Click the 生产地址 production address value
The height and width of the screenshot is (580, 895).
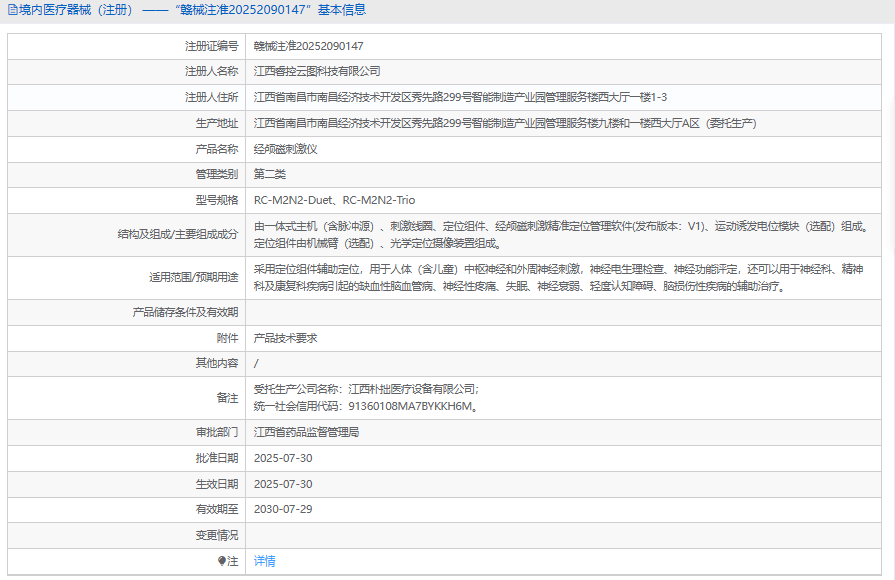click(504, 123)
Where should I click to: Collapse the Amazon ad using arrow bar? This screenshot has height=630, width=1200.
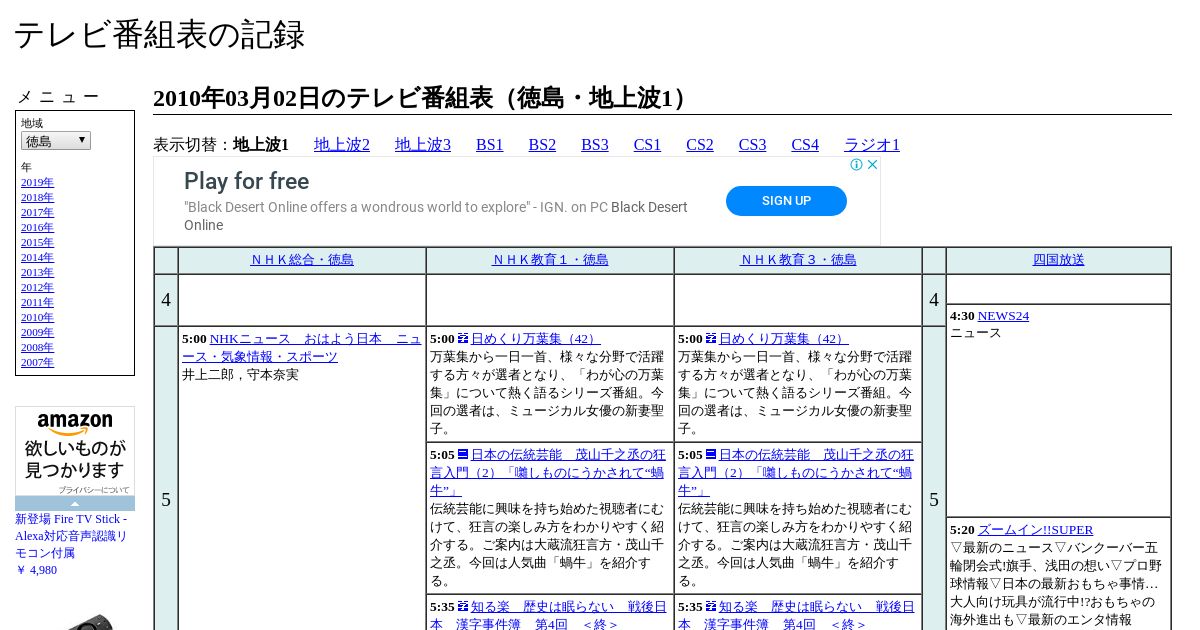pos(75,504)
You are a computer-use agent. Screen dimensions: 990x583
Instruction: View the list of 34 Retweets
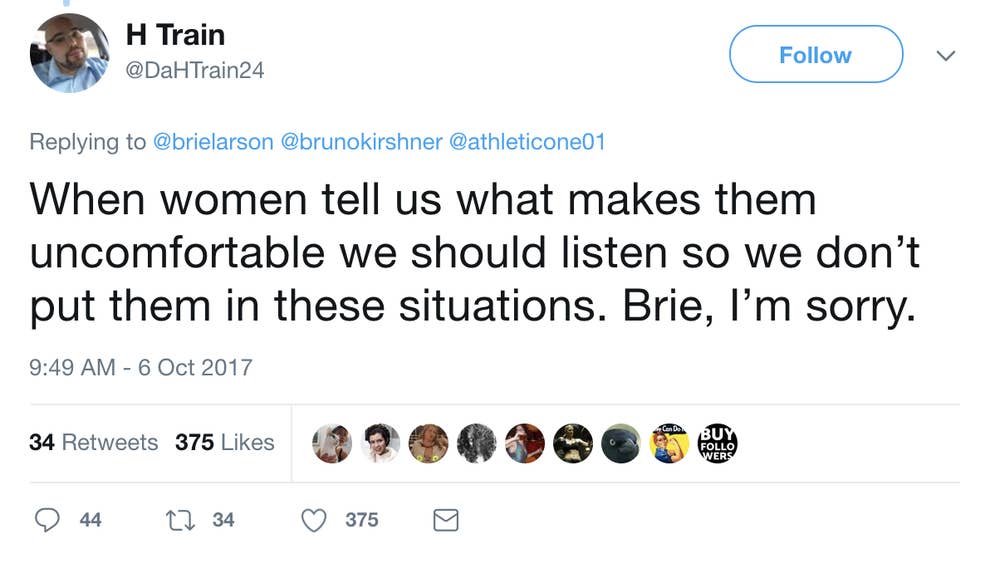pos(93,442)
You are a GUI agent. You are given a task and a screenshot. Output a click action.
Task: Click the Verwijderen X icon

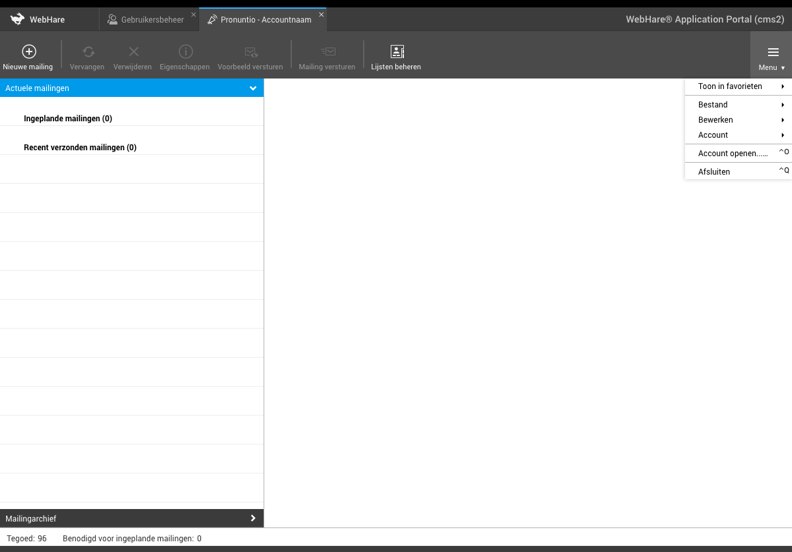pyautogui.click(x=133, y=52)
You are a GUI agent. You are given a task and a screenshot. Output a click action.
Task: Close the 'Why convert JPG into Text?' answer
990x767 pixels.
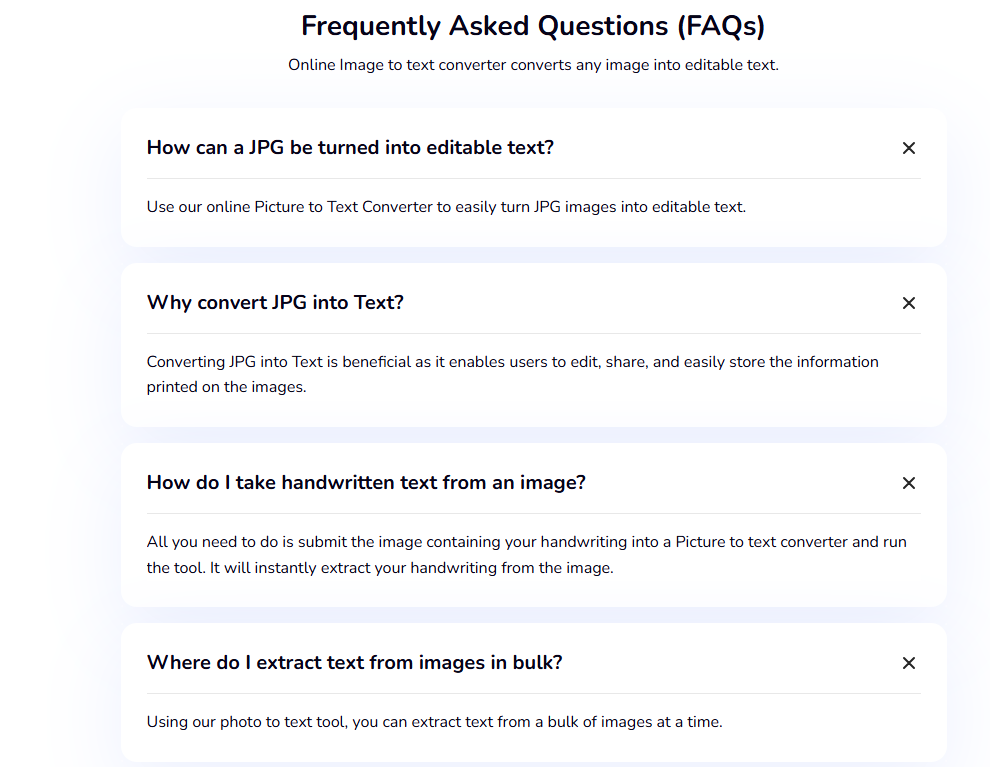[x=909, y=303]
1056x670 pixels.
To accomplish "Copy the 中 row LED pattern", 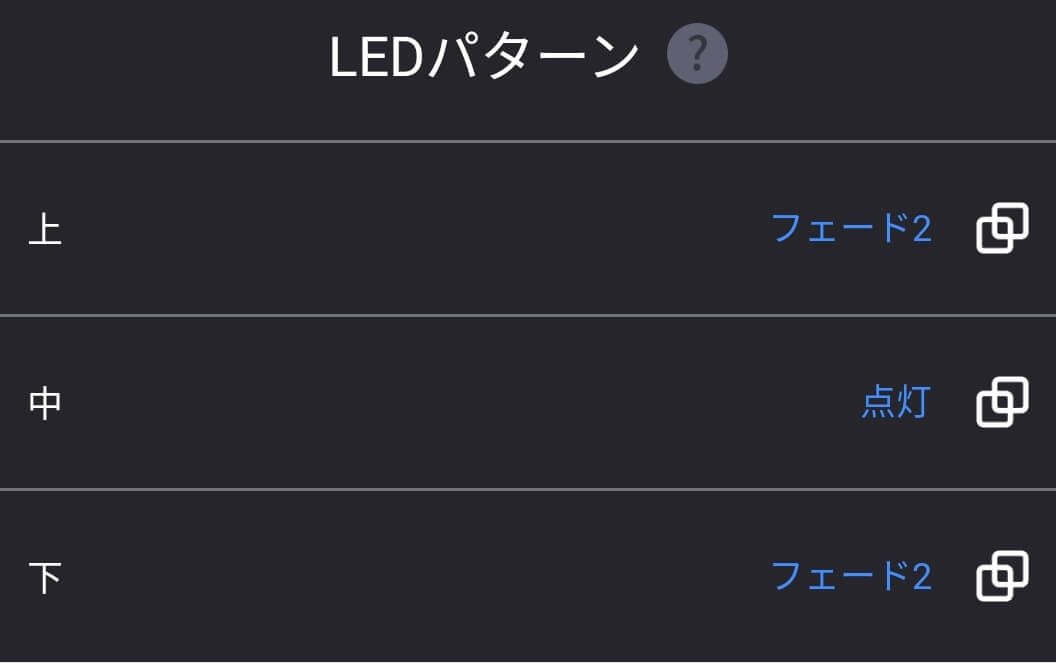I will tap(1002, 402).
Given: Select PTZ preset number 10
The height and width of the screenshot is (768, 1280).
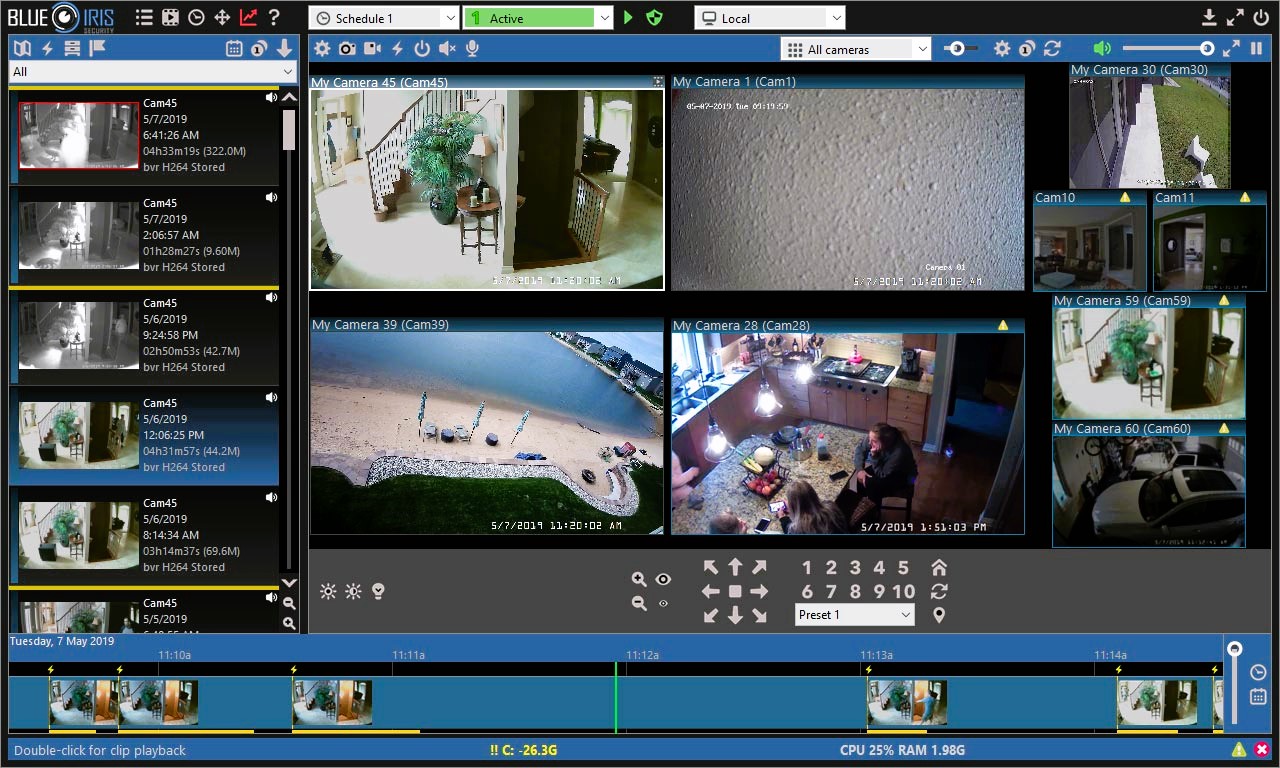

## THE PROBLEM
Nothing but the lines from the one with "Given: Select PTZ preset number 10" through the end of the entries above, both included, should be set down, exactly and without pictures.

## ANSWER BOX
Given: Select PTZ preset number 10
The height and width of the screenshot is (768, 1280).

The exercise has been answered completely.